Fourth, investing in the real estate sector is one way to ride long-term secular growth trends playing out in the Asia ex-Japan region. We should recognise that Asia ex-Japan is more than just the world’s export centre or factory and not lose sight of the region’s overarching development story.

For example, while China has made much economic progress, it is still developing. It was not too long ago that a concerted push to rapidly urbanise and industrialise the country led to a sustained increase in real wages and uplifted hundreds of millions of rural people out of poverty. As incomes grow, needs and demands will change and much of this will be reflected in the real estate landscape. People will increasingly migrate to centres of economic activity in response to better income prospects, spurring demand for housing, amenities and recreational facilities. The advent of 5G technologies and the acceleration of digitalisation trends due to Covid-19 will also spur investments in infrastructure to widen internet connectivity.

India is poised to follow China’s example, with the current government likely to support programmes that will accelerate urbanisation and industrialisation efforts. As it stands, Prime Minister Narendra Modi’s government plans to raise funds and invest in areas such as urban technology and transport and also modernise India’s urban centres to make cities more liveable for people. These two growth behemoths will likely lead Asia’s urbanisation trend, a long-term process which will invariably lead to plenty of investible opportunities.

More generally, Asia, as a region, has experienced tremendous growth over the years. Income levels have steadily risen over time as countries continue to liberalise their economies and open their doors to foreign direct investments and trade. Moreover, better economic and social policies have improved social stability and have also led to a rise in educational attainment. These promising developments are instrumental in attracting businesses and encouraging the growth of higher skilled jobs.

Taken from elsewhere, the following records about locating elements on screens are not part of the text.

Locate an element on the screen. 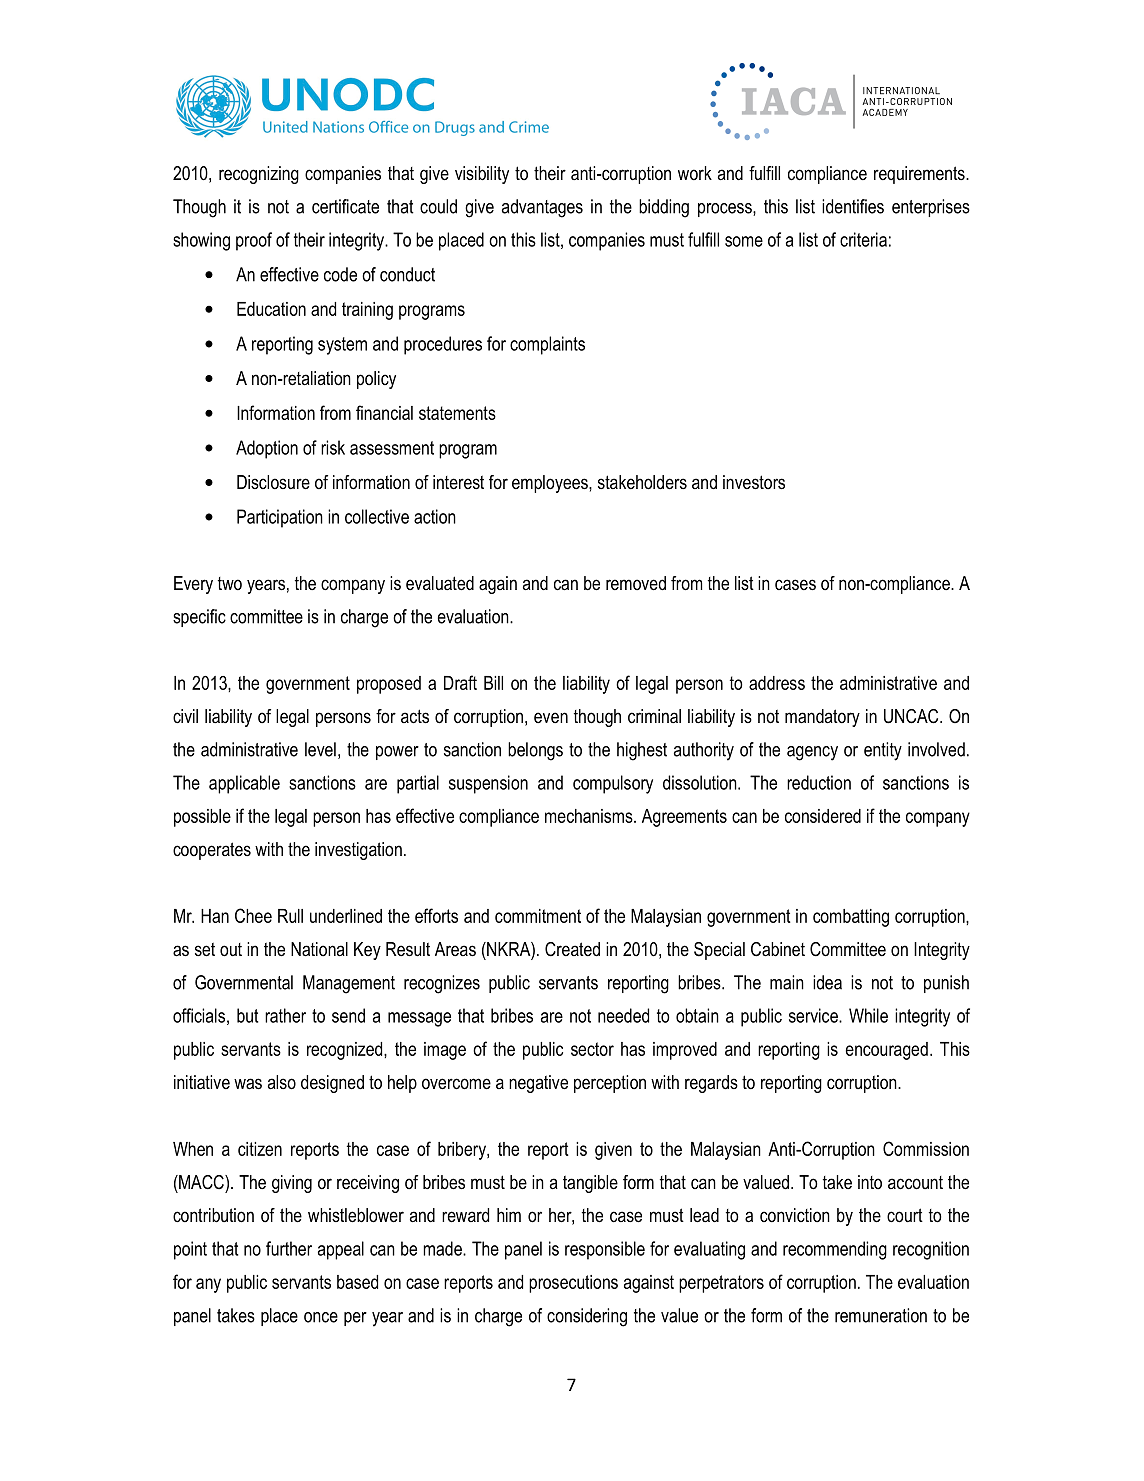  recognizing is located at coordinates (259, 175).
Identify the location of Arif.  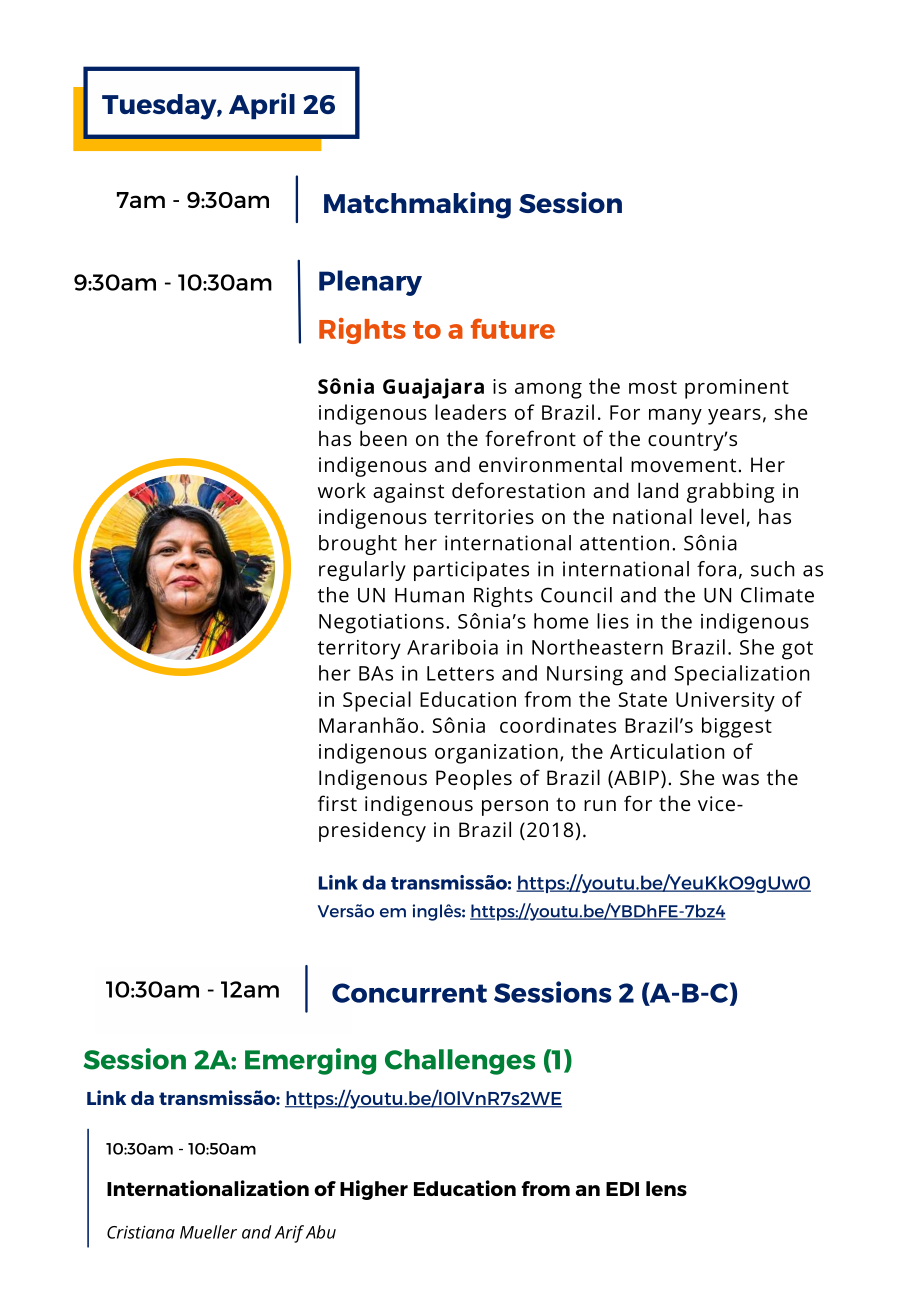
(289, 1234).
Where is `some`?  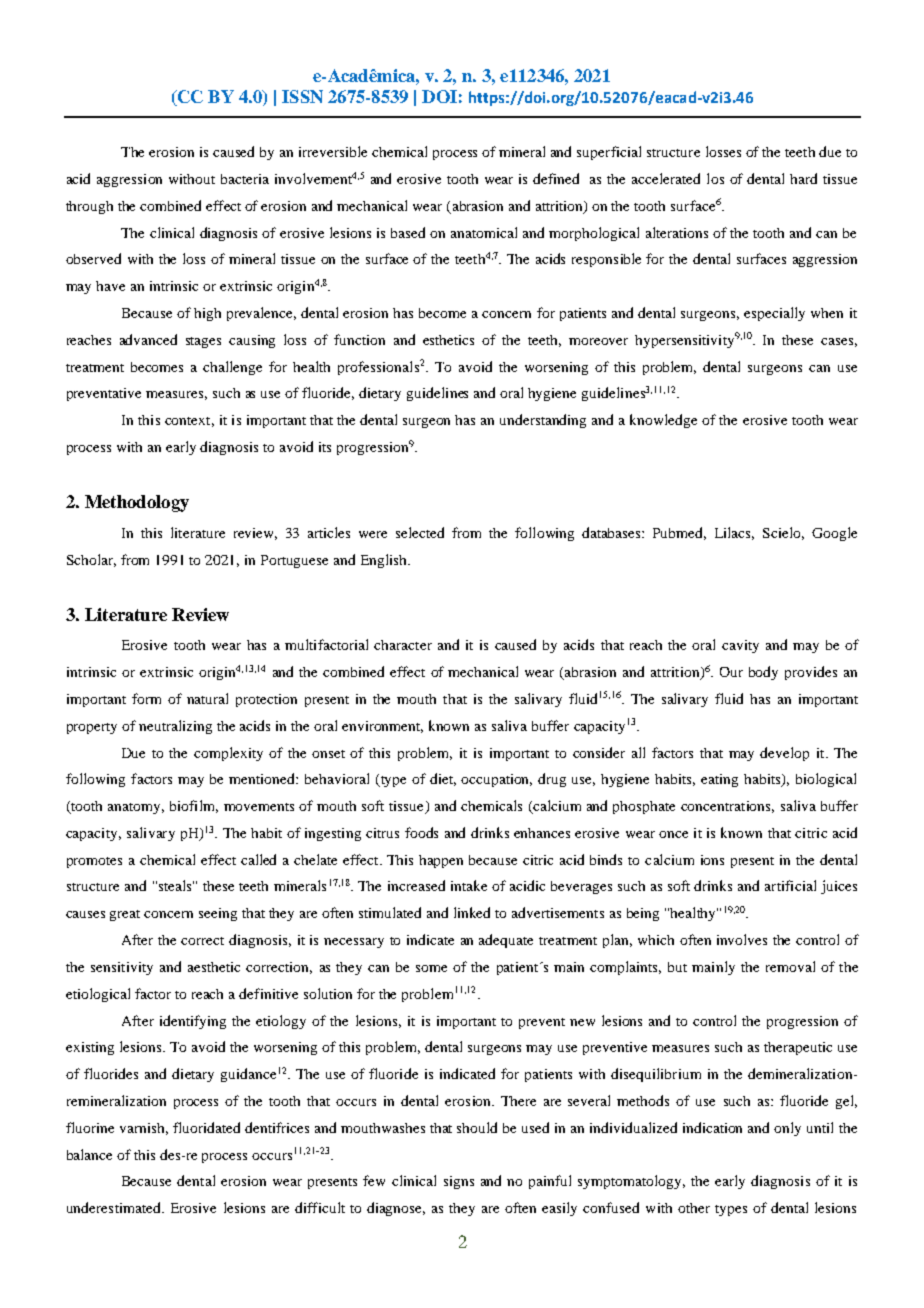 some is located at coordinates (431, 968).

The upshot of rising affluence and higher education is an expanding middle class. By some estimates, the Asia Pacific region is expected to account for 64% of the global middle-class population by 2030. Naturally, demand for real estate has and will continue to increase with rising affluence. This has already prompted governments in Asia to greenlight extensive urban restructuring and real estate development plans. Indeed, the real estate landscape will continue to be shaped by changing population dynamics and shifting economic prospects.

Ultimately, these structural and long-term demand drivers will continue to buoy the growth of the real estate sector. Investors may express a positive view on the long-term growth prospects of this sector through positions in REITs and stocks of property developers and property management companies with robust fundamentals.

Engaging opportunities in real estate via an actively managed portfolio might be a useful approach to mitigate downside risks especially when seeking meaningful exposure to just one sector. Investors should also be aware of idiosyncratic risks like sudden changes to a country’s macroprudential policies or the effects of structural shifts in behaviour as it relates to e-commerce penetration and work-from home trends, as these could potentially impact the performance of the sector.